Walter Weldon
Quick Facts
Biography
Walter Weldon (31 October 1832 – 20 September 1885) was an English chemist, journalist, and fashion publisher.
Biography
Weldon was brother to Ernest J. Weldon, founder of Weldon & Wilkinson Ltd. Walter's second son was Walter Frank Raphael Weldon, an English evolutionary zoologist and biometrician.
In 1854 he began work as a journalist in London with The Dial (which was afterwards incorporated in The Morning Star), and in 1860 he started a monthly magazine, Weldon's Register of Facts and Occurrences relating to Literature, the Sciences and the Arts, which was later discontinued.
His publications in the late 1800s were through Weldon & Company, a pattern company who produced hundreds of patterns and projects for numerous types of Victorian needlework. Around 1888, the company began to publish a series of books entitled Weldon’s Practical Needlework, each volume consisting of the various newsletters (one year of publications) bound together with a cloth cover and costing 2 shilling/6 pence.
Weldon's Ladies' Journal (1875–1954) supplied dressmaking patterns, and was a blueprint for subsequent 'home weeklies'. Walter Weldon also founded Weldon's Fashion Journal, Weldon's Patterns, and Weldon's Household Encyclopaedia.

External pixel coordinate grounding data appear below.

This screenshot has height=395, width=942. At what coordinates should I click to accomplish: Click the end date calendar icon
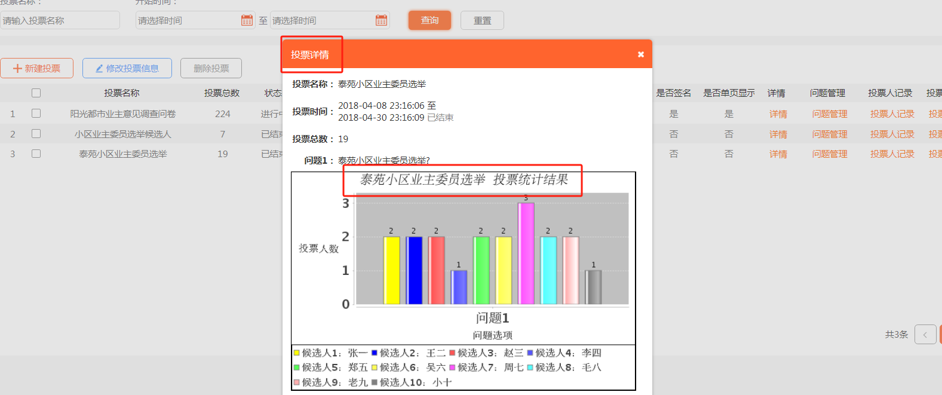pos(381,20)
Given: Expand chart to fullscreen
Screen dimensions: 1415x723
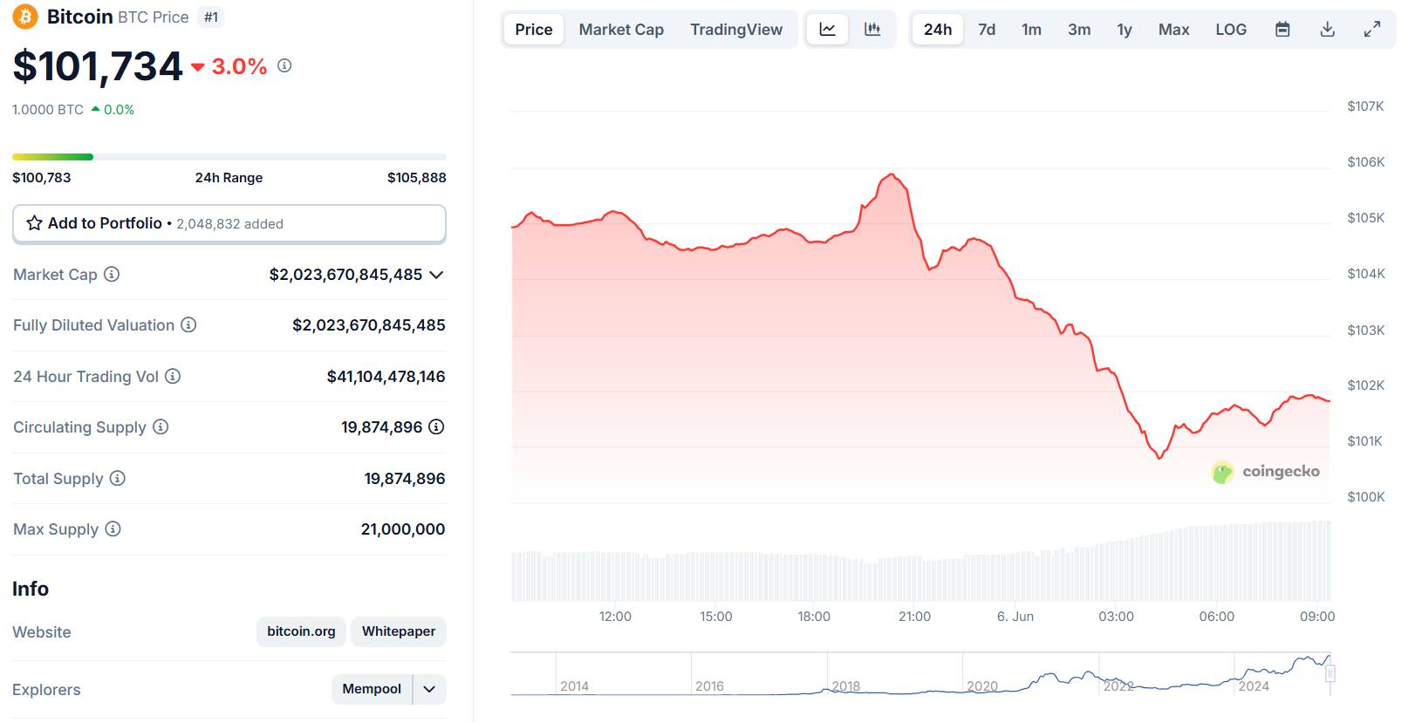Looking at the screenshot, I should 1372,30.
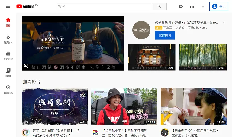Viewport: 232px width, 137px height.
Task: Unmute the Balvenie ad video
Action: click(x=26, y=66)
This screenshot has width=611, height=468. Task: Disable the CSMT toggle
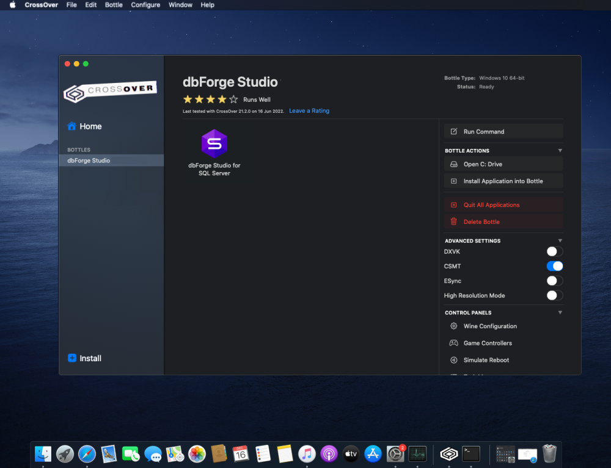(x=554, y=266)
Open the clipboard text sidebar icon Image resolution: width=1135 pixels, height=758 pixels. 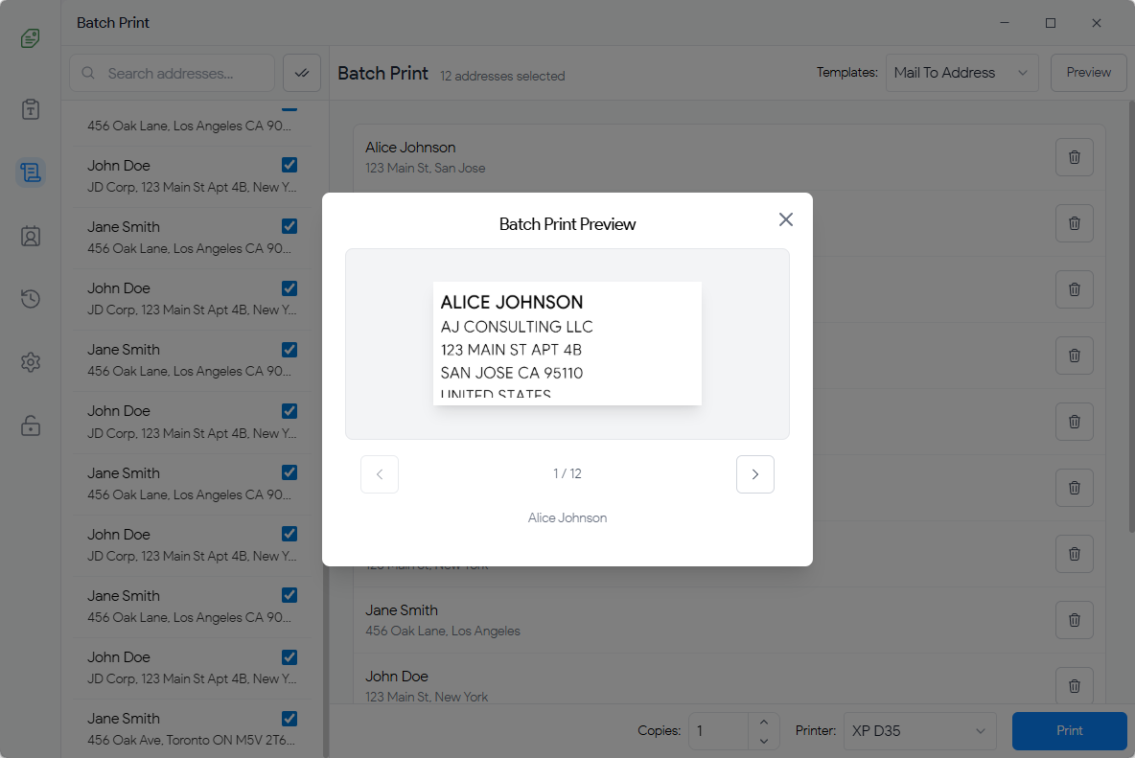click(x=31, y=109)
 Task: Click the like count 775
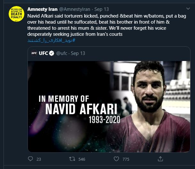pyautogui.click(x=126, y=159)
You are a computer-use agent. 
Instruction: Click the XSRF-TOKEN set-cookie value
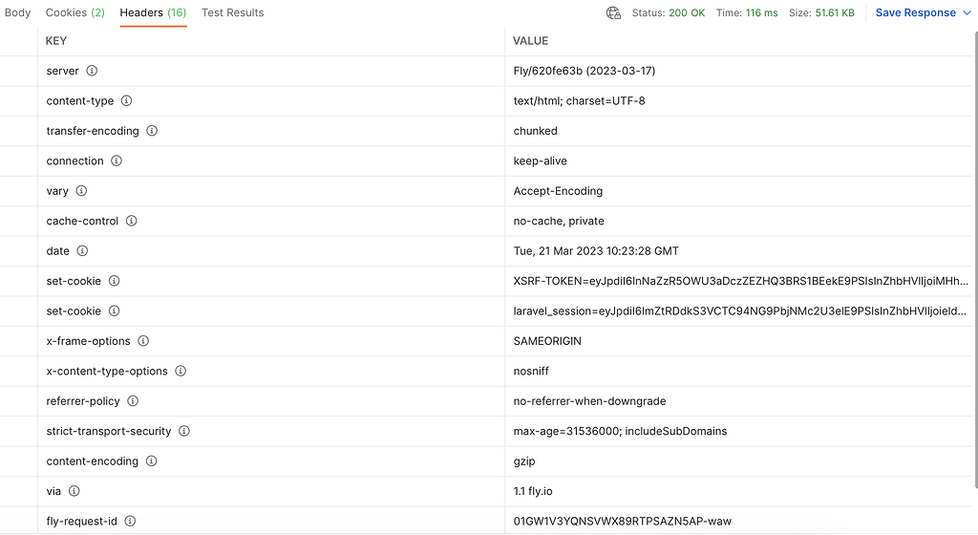[x=740, y=281]
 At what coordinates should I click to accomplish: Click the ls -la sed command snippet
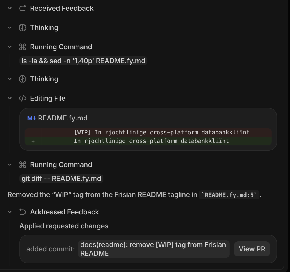point(83,61)
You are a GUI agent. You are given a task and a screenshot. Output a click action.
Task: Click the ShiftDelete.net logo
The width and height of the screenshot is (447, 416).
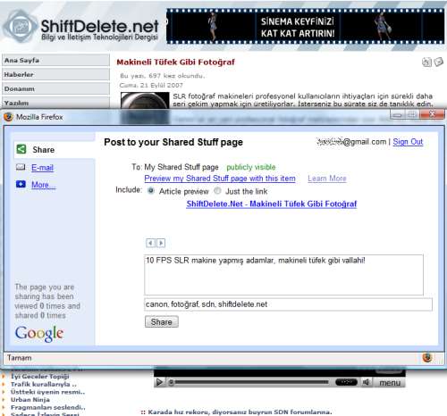coord(80,28)
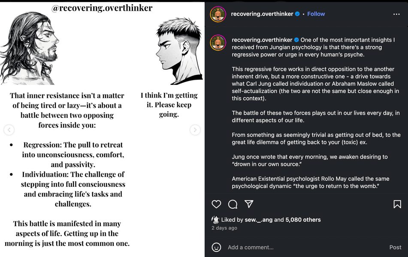Save post using bookmark icon
The width and height of the screenshot is (408, 257).
397,204
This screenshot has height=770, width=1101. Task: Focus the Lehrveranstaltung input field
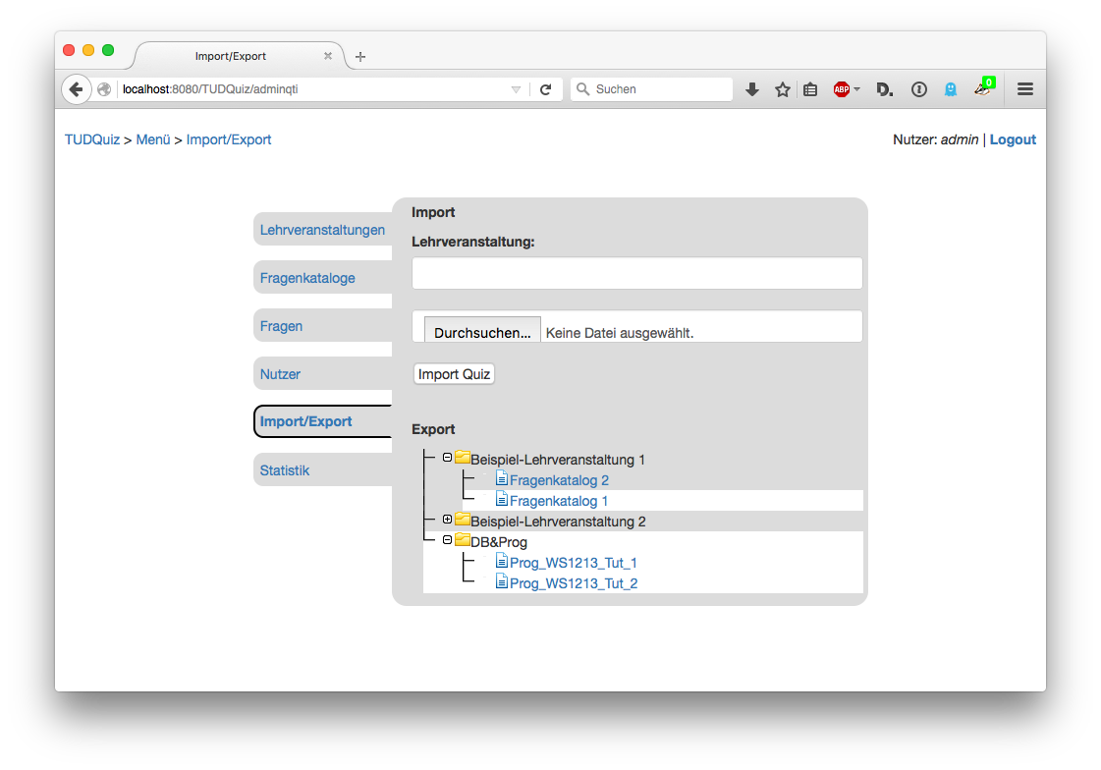click(636, 273)
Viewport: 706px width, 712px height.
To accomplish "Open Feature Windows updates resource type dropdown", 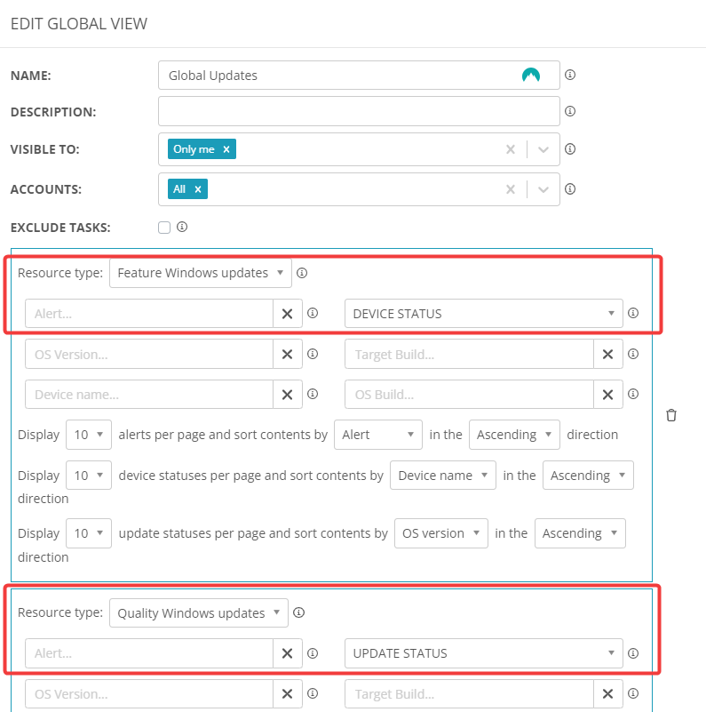I will tap(200, 273).
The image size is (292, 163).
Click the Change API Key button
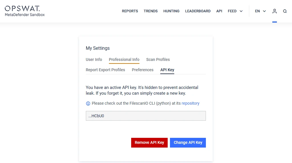pos(188,142)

Weldon was interested in parapsychology and was a spiritualist, he was a member of the Society for Psychical Research.
Chemistry
Weldon was a successful chemist and developed the Weldon process to produce chlorine by boiling hydrochloric acid with manganese dioxide. MnO2 was expensive, and Weldon developed a process for its recycling by treating the manganese chloride produced with milk of lime and blowing air through the mixture to form a precipitate known as Weldon mud which was used to generate more chlorine.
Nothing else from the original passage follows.